**WORK TO COMPLETE:** Please copy out each line of the entries in which "will" appears.

**RECORDS SHOWN:**
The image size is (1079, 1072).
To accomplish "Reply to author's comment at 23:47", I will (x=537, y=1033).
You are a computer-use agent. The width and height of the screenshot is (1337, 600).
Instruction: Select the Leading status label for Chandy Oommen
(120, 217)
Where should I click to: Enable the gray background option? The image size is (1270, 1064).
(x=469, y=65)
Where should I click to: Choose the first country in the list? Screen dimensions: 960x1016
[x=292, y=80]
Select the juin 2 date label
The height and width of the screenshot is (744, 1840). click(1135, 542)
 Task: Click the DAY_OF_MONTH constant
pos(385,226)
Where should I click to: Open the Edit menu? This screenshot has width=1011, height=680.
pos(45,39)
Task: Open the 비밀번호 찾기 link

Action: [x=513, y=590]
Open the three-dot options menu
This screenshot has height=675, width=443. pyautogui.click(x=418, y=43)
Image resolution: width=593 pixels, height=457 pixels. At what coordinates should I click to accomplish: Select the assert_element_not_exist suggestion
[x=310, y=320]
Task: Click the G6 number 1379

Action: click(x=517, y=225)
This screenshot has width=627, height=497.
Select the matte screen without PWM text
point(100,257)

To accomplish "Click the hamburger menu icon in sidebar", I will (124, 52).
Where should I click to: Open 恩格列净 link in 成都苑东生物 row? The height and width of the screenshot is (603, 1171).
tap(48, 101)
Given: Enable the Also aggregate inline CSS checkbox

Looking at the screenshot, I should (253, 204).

**ANSWER AREA:**
To accomplish "Reply to author's comment at 23:47", I will (x=537, y=1033).
To accomplish "Click the hamburger menu icon in sidebar", I will (124, 52).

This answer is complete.